(Your objective)
Repeat the Irish National Stud text below in full, word for word.

(Document text)
+===+

The Irish National Stud (official name: Comhlacht Graí Náisiúnta na hÉireann Teo.) is a Thoroughbred horse breeding facility in Tully, Kildare, County Kildare, Ireland. It was formally established by incorporation on 11 April 1946 under the National Stud Act, 1945 and is owned by the Irish Government.

History
The Japanese Gardens at Tully were created between the years 1906–1910. They were devised by Colonel William Hall-Walker (later Lord Wavertree), a wealthy Scotsman of a famous brewery family, and laid out by Japanese craftsman Tassa Eida and his son Minoru. Tassa, his wife and two sons lived at Curragh House, now the Racing Apprentice Centre of Education.  Tassa remained at Tully until 1911 when he and his family moved to London to create another garden. Tassa Eida died in 1912 on his intended return journey to Japan and no more was heard of him or his family until Brian Eida, a son of Minoru, turned up as a tourist in the late 1980s to admire the work of his grandfather Tassa.

+===+

(Data rows)
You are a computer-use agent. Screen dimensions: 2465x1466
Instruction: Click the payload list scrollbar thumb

+===+

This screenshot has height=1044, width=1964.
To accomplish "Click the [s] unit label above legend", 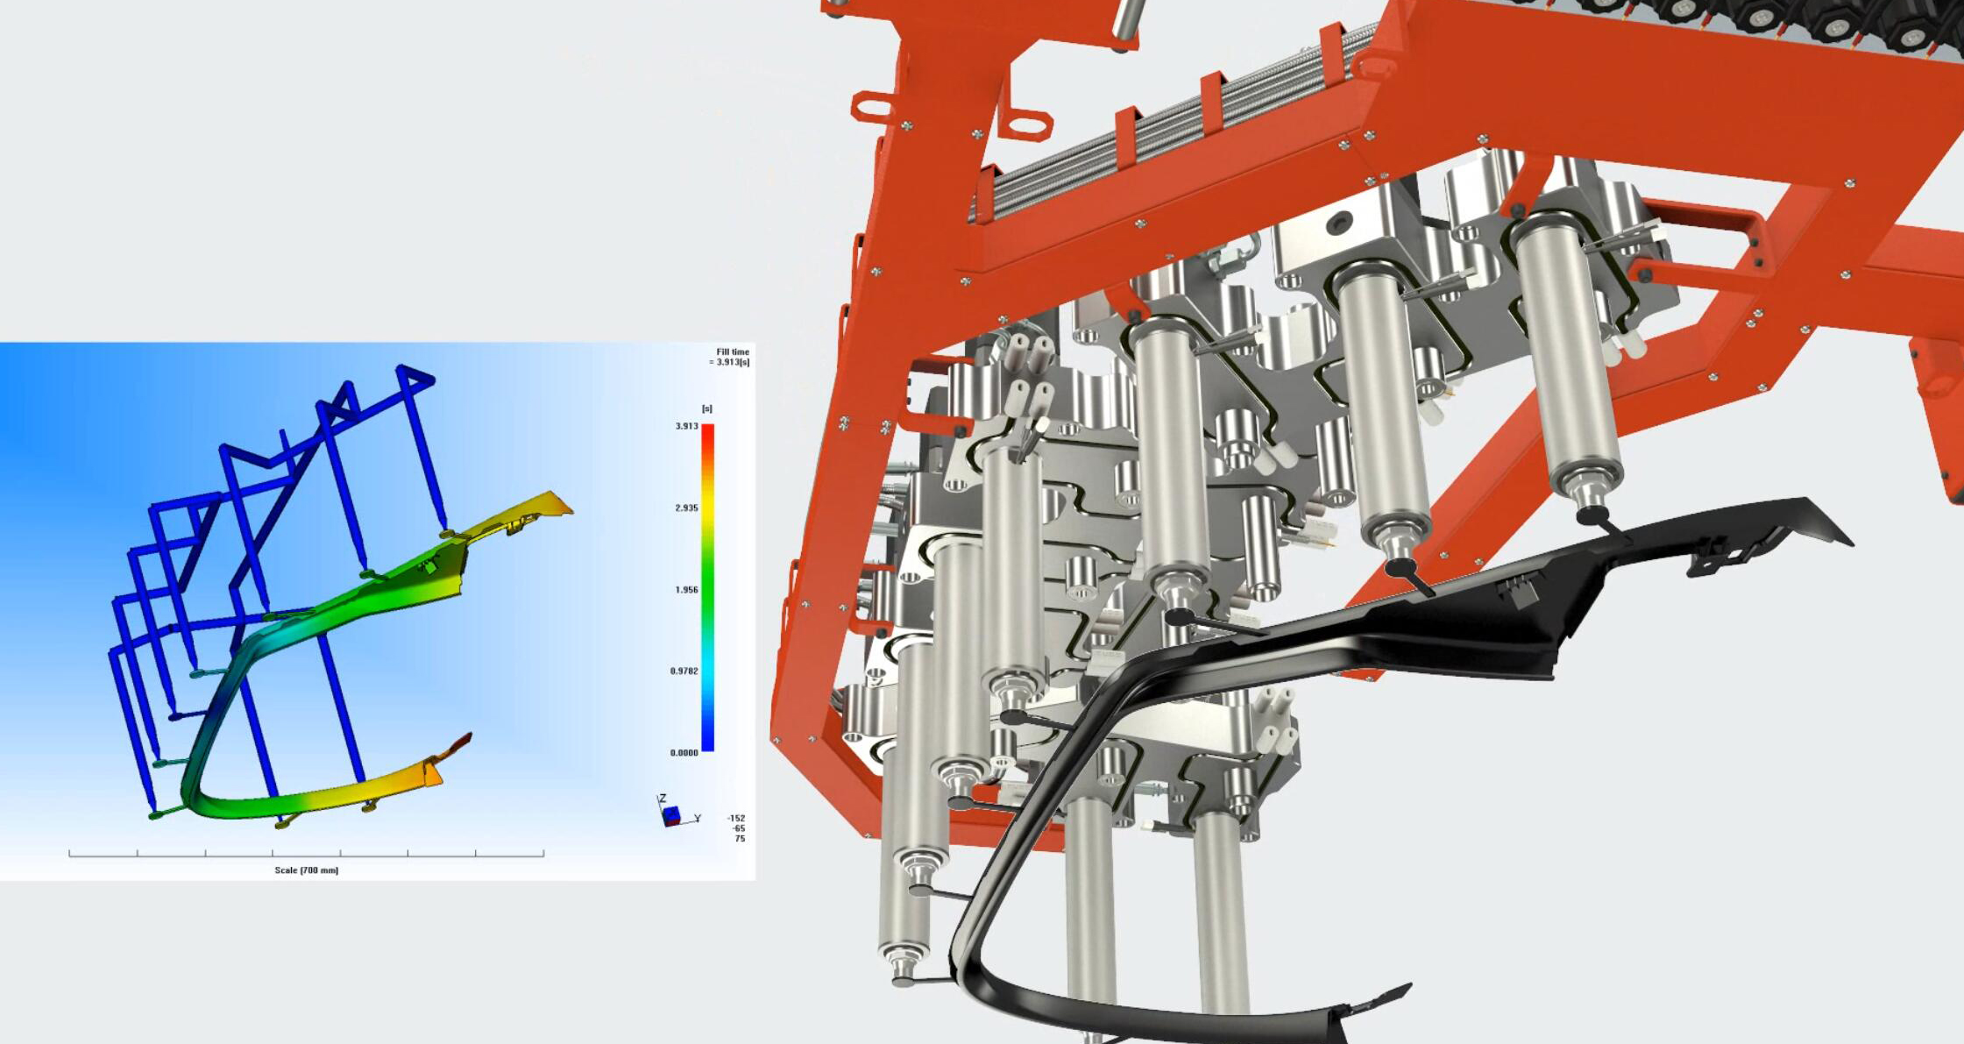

+===+

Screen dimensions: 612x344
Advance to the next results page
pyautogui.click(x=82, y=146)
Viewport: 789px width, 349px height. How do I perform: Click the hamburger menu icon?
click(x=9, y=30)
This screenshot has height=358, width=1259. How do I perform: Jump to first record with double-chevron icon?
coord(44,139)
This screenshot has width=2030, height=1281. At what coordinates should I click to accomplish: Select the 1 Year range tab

+===+

(Solution to the exercise)
The Irish National Stud (official name: Comhlacht Graí Náisiúnta na hÉireann Teo.) is a Thoroughbred horse breeding facility in Tully, Kildare, County Kildare, Ireland. It was formally established by incorporation on 11 April 1946 under the National Stud Act, 1945 and is owned by the Irish Government.

History
The Japanese Gardens at Tully were created between the years 1906–1910. They were devised by Colonel William Hall-Walker (later Lord Wavertree), a wealthy Scotsman of a famous brewery family, and laid out by Japanese craftsman Tassa Eida and his son Minoru. Tassa, his wife and two sons lived at Curragh House, now the Racing Apprentice Centre of Education.  Tassa remained at Tully until 1911 when he and his family moved to London to create another garden. Tassa Eida died in 1912 on his intended return journey to Japan and no more was heard of him or his family until Brian Eida, a son of Minoru, turned up as a tourist in the late 1980s to admire the work of his grandfather Tassa.